From the Prime Minister

The Honourable Kevin Rudd MP, Prime Minister of Australia

Congratulations on the inaugural issue of the Australian Medical Student Journal.

As Australian medical students, you are the future medical workforce studying to shape the health and well-being of the next generation of Australians.

This is an exciting time to join the medical profession, in the midst of the biggest reform to the health and hospital system since the introduction of Medicare. Recently, I announced the Government’s National Health Reform Plan. The Plan is based on a vision that future generations will enjoy world class, universally accessible health care — the quality of care that has helped deliver Australians the third longest life expectancy in the world.

The Reform Plan will build on the strengths of our current health system, such as access to primary health care through Medicare, and free public hospital treatment for public patients. We want to improve public hospital and primary health care services, since these services underpin Australia’s entire health system.
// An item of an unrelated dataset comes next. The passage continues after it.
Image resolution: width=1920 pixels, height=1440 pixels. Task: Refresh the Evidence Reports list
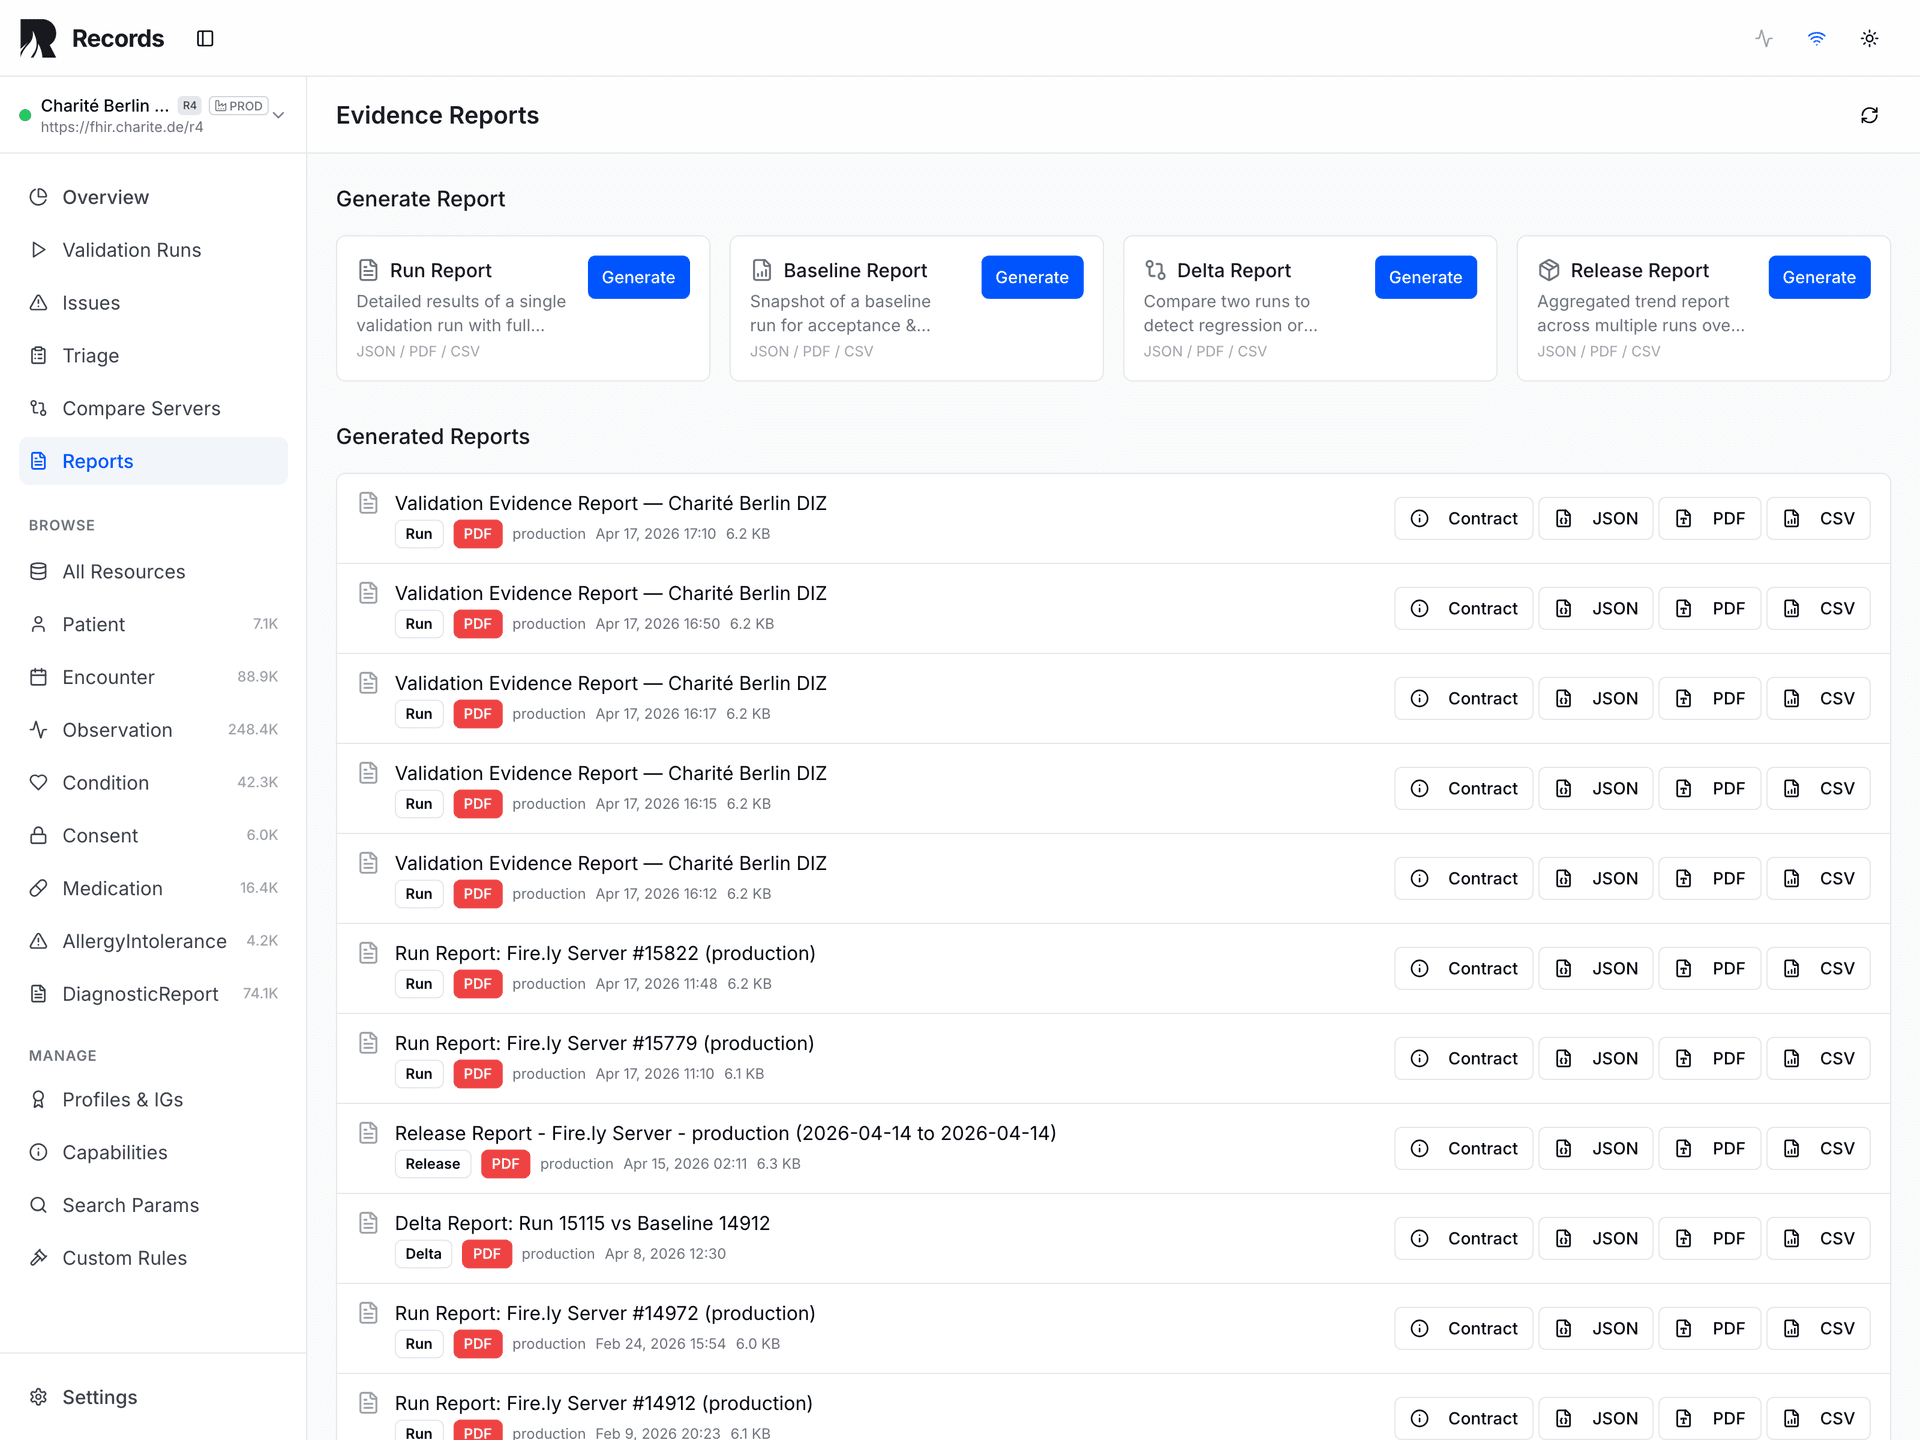[x=1869, y=115]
Most importantly, the Reform Plan will harness and build on the skills, experience and ingenuity of those, such as yourselves, who work on the front line of our health and hospital system.

Yours is the work of saving lives – restoring, curing and protecting the young; the old; rich and poor alike – through life-changing treatments, discoveries and breakthroughs. It is work that I appreciate. Work that all Australians appreciate.

Australia needs students such as yourselves to achieve the breakthroughs in medical science that prevent disease, cure illnesses and deliver a better quality of life. I wish each of you all the very best for your future endeavours, and I commend you for choosing a profession which is so important to the future of our nation.